Nevada's first-in-the nation growth to start this century was slowed by the Great Recession. But according to two recent surveys, that population growth could be resuming.
According to United Van Lines’ annual Movers Study, Nevada ranked fourth out of the 50 states for state-to-state migration. United Van Lines attributed 61 percent of their rentals in the state to people moving in, with 39 percent of their vans being rented for those moving out. In a previous report from United Van Lines, Nevada was ranked ninth.
Within the Silver State, Washoe County has seen the highest number of new residents with an inbound migration rate of just under 70 percent.
“Regarding why people are moving, the Mountain West led the way with retirees, with one in four movers indicating they chose to move to this location for retirement reasons,” the most recent report states.
One thing that could be attracting transplants in such large numbers, besides the weather, is the state’s tax structure, although it’s somewhat difficult to get an accurate read on people’s “moving motivations,” Chris Edwards of the CATO Institute says.

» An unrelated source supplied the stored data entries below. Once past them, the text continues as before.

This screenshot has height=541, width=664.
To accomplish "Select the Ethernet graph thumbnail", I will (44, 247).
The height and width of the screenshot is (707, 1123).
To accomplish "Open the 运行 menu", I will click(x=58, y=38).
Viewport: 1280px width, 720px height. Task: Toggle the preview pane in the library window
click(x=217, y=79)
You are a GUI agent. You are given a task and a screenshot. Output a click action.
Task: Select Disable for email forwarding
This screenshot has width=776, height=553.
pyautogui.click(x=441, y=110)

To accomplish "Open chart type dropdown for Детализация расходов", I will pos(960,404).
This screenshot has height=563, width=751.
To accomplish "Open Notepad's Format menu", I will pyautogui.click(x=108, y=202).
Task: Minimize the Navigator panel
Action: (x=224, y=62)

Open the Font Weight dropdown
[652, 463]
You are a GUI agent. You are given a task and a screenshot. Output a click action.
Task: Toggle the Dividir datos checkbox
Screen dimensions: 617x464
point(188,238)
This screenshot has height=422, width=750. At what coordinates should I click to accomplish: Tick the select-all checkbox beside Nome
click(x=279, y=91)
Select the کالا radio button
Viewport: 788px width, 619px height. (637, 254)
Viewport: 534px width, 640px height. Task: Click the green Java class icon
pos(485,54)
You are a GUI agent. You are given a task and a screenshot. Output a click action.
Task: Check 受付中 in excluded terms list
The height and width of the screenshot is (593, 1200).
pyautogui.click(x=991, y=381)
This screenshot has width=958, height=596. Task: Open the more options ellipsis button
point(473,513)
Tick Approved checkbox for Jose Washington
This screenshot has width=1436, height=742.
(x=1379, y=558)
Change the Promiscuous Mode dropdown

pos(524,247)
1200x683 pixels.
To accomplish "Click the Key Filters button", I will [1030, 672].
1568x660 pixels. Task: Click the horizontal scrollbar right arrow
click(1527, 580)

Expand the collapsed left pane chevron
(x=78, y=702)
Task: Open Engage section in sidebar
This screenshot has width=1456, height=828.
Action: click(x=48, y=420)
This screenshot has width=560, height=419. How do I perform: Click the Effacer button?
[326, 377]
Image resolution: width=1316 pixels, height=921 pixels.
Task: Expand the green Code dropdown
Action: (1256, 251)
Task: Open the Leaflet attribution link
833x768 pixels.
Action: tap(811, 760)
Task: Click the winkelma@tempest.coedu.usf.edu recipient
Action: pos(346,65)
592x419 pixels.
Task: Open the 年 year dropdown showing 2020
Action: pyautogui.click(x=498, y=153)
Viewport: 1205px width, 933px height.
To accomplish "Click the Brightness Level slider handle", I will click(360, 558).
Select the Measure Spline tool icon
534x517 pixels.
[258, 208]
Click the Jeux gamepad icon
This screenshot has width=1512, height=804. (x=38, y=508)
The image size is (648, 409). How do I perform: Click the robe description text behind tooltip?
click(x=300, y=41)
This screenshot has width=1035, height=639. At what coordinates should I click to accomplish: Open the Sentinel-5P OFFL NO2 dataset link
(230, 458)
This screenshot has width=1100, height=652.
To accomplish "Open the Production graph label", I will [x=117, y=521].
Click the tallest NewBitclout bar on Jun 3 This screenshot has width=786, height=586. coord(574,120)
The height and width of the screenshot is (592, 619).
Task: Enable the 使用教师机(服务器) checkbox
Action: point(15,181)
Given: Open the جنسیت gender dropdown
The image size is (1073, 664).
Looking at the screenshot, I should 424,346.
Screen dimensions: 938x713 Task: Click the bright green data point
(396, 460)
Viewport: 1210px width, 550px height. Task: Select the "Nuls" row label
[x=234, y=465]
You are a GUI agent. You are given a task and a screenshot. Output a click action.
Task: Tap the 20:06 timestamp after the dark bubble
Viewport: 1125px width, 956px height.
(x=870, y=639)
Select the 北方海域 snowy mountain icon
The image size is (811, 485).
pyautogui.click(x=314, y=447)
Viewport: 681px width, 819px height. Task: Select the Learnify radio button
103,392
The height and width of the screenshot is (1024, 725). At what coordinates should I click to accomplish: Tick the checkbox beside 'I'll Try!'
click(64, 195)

Edwards said “...the only detailed source on motives is the Census survey, and it doesn’t ask about taxes. It does, however, show that people move for other economic reasons, of which taxes are a subset.”
Atlas Van Lines looked at their own numbers and placed Nevada in the top three states for inbound movers. The Atlas report said that 62 percent of their vans were used by people coming into the state. The only states to place higher than Nevada were Washington and Idaho.
For the first 10 years of the 21st century, Nevada was the fastest growing state (population-wise) in the union. The recession slowed that growth, but the new reports indicate the state is on a comeback.
While the influx of new residents has affected a number of private and public businesses and services, one of the ones’ that is seeing the biggest impact is the housing market.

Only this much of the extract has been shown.